- _Excerpted passage_
※ ※ ※


            I’m trying to make sense of why I didn’t prioritize self-care and made this trip. If I been thinking clearly, I probably would have postponed, got some physio and strengthening, and then come. I think I didn’t want to disappoint my sister who was so excited about my being here. I feel guilty to leave her with so much here and I wonder what to do about it. The only thing is to be here whenever I can and help as much as possible then. 

            But this time I came and got both a chronic respiratory infection (Bombay flu made worse by smog) and worsened my leg to the point where I can’t walk. I keep hoping both will get better but some part of me knows they are unlikely to —the first until I leave this smoggy city and the second I don’t even know when, and what is wrong. I hope I don’t have to get another MRI but it looks like I might. So ya, worst trip ever. Not because I got sick but because the respiratory infection kept me from sitting with my mum which is the main purpose of these trips. 

            I need to reflect on why self-care didn’t come first and the levels of stupidity fueled by other emotions — like guilt and wanting to make my sis happy — led to this flawed choice. I don’t know if you have made choices to please someone when you have been ill which have led to you being iller? What made you choose what you did?

※ ※ ※

- _Task directions_
Translate this sentence from the post about the trip into Spanish: "I hope I don’t have to get another MRI but it looks like I might." The data that follows comes from a separate source and is unrelated to the post.

- _Dataset extract_
※ ※ ※

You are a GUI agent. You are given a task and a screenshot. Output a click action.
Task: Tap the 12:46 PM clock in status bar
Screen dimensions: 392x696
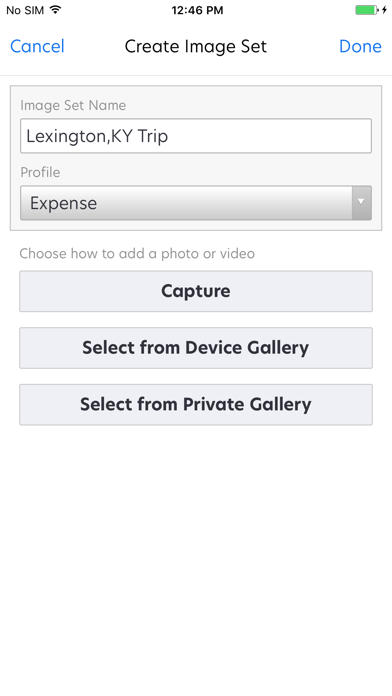click(197, 10)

※ ※ ※

- _Response box_
Espero no tener que hacerme otra resonancia magnética, pero parece que quizá tenga que hacerlo.